_Task objective:_ Reproduce only the lines from the one containing "Given: Switch to the SCSS tab" through the end of the data, exactly as they stand.

------

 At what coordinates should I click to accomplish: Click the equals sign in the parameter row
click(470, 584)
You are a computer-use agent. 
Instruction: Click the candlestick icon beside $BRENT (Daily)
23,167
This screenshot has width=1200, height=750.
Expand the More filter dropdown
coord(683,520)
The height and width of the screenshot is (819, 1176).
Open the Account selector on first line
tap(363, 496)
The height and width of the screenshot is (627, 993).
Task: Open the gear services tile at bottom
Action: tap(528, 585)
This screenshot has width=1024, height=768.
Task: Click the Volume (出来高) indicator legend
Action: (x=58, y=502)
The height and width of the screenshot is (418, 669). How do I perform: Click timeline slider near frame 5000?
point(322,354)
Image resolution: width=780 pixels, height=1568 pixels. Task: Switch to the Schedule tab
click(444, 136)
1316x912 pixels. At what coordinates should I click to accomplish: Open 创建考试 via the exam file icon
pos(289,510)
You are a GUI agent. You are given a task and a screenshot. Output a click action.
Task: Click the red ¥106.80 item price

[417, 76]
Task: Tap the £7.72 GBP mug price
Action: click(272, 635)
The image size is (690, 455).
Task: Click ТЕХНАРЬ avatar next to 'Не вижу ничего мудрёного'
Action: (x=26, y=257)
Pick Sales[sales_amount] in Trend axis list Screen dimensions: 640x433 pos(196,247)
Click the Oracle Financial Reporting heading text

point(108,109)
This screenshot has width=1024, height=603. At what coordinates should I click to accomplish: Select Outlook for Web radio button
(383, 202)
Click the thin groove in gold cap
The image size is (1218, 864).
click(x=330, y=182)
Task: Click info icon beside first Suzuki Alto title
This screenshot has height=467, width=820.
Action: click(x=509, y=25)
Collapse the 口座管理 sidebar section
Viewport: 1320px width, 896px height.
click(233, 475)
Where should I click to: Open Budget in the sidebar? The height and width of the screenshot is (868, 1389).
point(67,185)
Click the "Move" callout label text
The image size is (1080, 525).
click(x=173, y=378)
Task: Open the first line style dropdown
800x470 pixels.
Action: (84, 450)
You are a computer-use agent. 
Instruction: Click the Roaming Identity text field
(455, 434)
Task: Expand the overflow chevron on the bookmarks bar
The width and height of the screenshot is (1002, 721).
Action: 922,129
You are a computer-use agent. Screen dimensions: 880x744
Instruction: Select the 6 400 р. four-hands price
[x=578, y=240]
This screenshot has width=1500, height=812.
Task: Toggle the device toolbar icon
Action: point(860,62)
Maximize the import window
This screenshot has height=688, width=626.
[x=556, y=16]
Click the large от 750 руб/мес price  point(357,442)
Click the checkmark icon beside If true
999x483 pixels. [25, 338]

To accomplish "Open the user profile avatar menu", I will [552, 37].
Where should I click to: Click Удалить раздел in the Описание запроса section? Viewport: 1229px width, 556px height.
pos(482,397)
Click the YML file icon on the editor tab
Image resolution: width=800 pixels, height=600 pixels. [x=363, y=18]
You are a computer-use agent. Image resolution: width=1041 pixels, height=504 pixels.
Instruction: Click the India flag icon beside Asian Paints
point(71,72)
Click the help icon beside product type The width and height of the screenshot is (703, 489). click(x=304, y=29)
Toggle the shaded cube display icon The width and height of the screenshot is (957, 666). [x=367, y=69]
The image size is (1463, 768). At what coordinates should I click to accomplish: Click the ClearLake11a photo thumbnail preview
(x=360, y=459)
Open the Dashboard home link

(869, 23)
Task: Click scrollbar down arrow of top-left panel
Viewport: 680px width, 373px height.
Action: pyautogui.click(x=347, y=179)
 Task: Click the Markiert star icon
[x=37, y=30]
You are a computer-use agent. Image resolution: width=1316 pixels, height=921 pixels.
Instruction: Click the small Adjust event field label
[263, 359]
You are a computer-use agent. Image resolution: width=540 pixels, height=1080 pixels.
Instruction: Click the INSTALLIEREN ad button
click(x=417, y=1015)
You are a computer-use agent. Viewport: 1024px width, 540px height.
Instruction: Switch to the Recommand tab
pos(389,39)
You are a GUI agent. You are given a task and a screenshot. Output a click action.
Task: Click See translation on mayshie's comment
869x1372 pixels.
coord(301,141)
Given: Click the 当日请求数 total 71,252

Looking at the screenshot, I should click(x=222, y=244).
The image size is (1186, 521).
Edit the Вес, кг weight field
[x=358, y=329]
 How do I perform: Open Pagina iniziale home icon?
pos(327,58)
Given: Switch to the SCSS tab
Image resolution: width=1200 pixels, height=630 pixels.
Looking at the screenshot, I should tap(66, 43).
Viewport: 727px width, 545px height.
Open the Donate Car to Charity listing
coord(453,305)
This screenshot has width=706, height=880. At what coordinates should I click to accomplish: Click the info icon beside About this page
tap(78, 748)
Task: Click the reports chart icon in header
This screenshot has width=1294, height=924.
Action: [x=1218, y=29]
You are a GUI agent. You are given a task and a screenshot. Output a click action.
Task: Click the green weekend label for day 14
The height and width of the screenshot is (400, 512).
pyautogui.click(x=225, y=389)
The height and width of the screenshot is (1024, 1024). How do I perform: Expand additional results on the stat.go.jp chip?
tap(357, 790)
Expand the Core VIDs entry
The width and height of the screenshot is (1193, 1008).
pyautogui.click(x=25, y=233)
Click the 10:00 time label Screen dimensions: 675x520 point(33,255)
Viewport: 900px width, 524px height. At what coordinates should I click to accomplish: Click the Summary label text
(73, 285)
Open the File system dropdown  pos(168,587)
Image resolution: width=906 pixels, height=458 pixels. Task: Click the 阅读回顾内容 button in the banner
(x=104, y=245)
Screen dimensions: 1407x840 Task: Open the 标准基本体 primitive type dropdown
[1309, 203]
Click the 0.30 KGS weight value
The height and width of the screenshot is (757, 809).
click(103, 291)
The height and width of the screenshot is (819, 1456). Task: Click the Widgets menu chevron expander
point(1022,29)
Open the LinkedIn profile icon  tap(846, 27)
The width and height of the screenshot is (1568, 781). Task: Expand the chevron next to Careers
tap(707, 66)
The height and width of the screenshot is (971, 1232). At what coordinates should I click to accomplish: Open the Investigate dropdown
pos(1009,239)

------

_Answer section:_
Given: Switch to the SCSS tab
Image resolution: width=1200 pixels, height=630 pixels.
Looking at the screenshot, I should tap(66, 43).
Viewport: 727px width, 545px height.
Open the Donate Car to Charity listing
coord(453,305)
This screenshot has width=706, height=880. At what coordinates should I click to accomplish: Click the info icon beside About this page
tap(78, 748)
Task: Click the reports chart icon in header
This screenshot has width=1294, height=924.
Action: [x=1218, y=29]
You are a GUI agent. You are given a task and a screenshot. Output a click action.
Task: Click the green weekend label for day 14
The height and width of the screenshot is (400, 512).
pyautogui.click(x=225, y=389)
The height and width of the screenshot is (1024, 1024). How do I perform: Expand additional results on the stat.go.jp chip?
tap(357, 790)
Expand the Core VIDs entry
The width and height of the screenshot is (1193, 1008).
pyautogui.click(x=25, y=233)
Click the 10:00 time label Screen dimensions: 675x520 point(33,255)
Viewport: 900px width, 524px height. At what coordinates should I click to accomplish: Click the Summary label text
(73, 285)
Open the File system dropdown  pos(168,587)
Image resolution: width=906 pixels, height=458 pixels. Task: Click the 阅读回顾内容 button in the banner
(x=104, y=245)
Screen dimensions: 1407x840 Task: Open the 标准基本体 primitive type dropdown
[1309, 203]
Click the 0.30 KGS weight value
The height and width of the screenshot is (757, 809).
click(103, 291)
The height and width of the screenshot is (819, 1456). Task: Click the Widgets menu chevron expander
point(1022,29)
Open the LinkedIn profile icon  tap(846, 27)
The width and height of the screenshot is (1568, 781). Task: Expand the chevron next to Careers
tap(707, 66)
The height and width of the screenshot is (971, 1232). At what coordinates should I click to accomplish: Open the Investigate dropdown
pos(1009,239)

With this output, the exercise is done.